[openstack-dev] [nova] Metadata API cross joining "instance_metadata" and "instance_system_metadata"

Matt Riedemann mriedemos at gmail.com
Mon Oct 22 16:59:48 UTC 2018


On 10/22/2018 11:25 AM, Sergio A. de Carvalho Jr. wrote:
> Hi,
> 
> While troubleshooting a production issue we identified that the Nova 
> metadata API is fetching a lot more raw data from the database than 
> seems necessary. The problem appears to be caused by the SQL query used 
> to fetch instance data that joins the "instance" table with, among 
> others, two metadata tables: "instance_metadata" and 
> "instance_system_metadata". Below is a simplified version of this query 
> (I've added the full query at the end of this message for reference):
> 
> SELECT ...
>    FROM (SELECT ...
>            FROM `instances`
>           WHERE `instances` . `deleted` = ?

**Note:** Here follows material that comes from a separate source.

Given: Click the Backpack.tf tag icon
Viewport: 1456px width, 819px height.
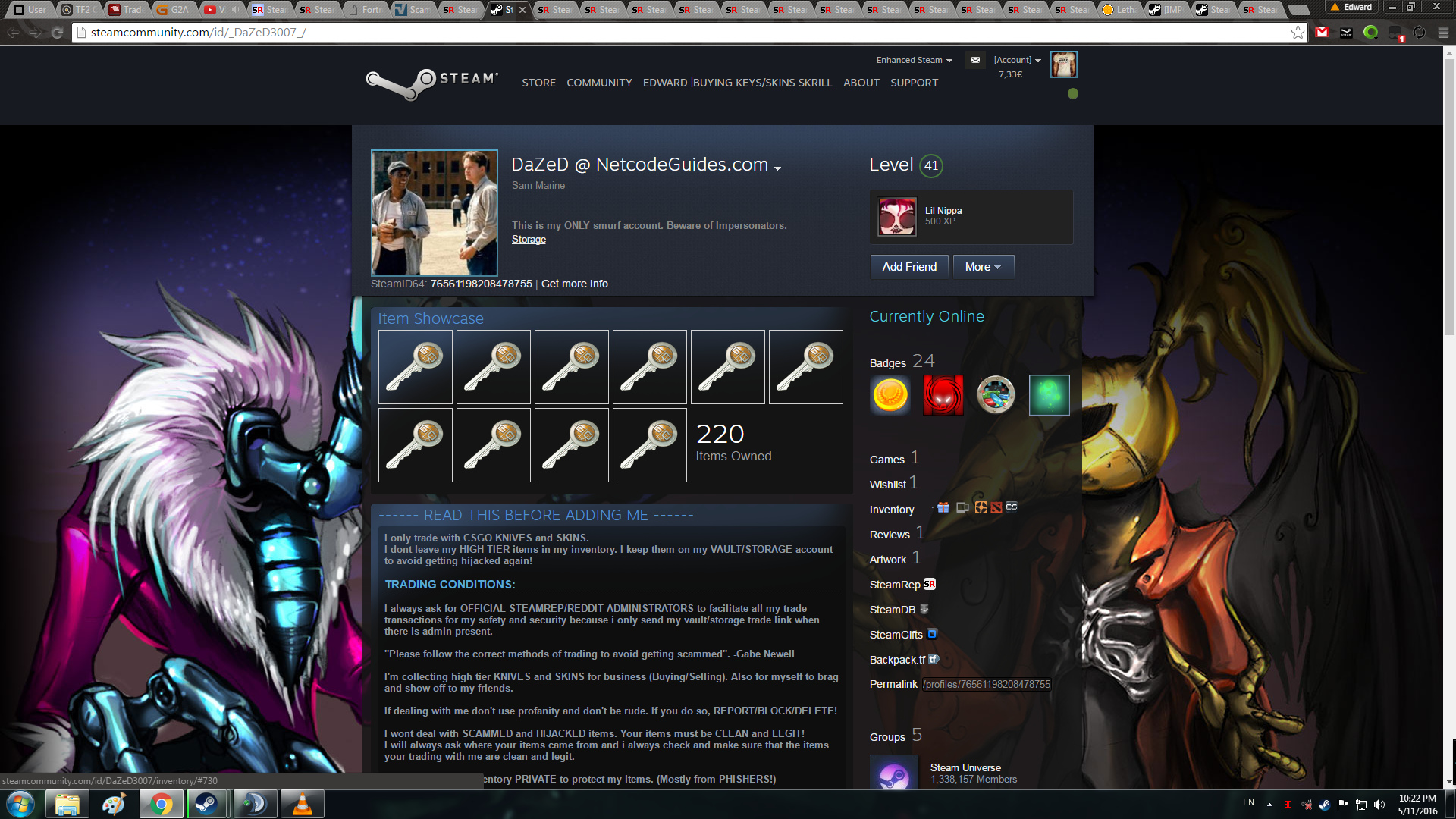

>             AND `instances` . `uuid` = ?
>           LIMIT ?) AS `anon_1`
>    LEFT OUTER JOIN `instance_system_metadata` AS 
> `instance_system_metadata_1`
>      ON `anon_1` . `instances_uuid` = `instance_system_metadata_1` . 
> `instance_uuid`
>    LEFT OUTER JOIN (`security_group_instance_association` AS 
> `security_group_instance_association_1`
>                     INNER JOIN `security_groups` AS `security_groups_1`
>                     ON `security_groups_1` . `id` = 
> `security_group_instance_association_1` . `security_group_id`
>                     AND `security_group_instance_association_1` . 
> `deleted` = ?
>                     AND `security_groups_1` . `deleted` = ? )
>      ON `security_group_instance_association_1` . `instance_uuid` = 
> `anon_1` . `instances_uuid`
>     AND `anon_1` . `instances_deleted` = ?
>    LEFT OUTER JOIN `security_group_rules` AS `security_group_rules_1`
>      ON `security_group_rules_1` . `parent_group_id` = 
> `security_groups_1` . `id`
>     AND `security_group_rules_1` . `deleted` = ?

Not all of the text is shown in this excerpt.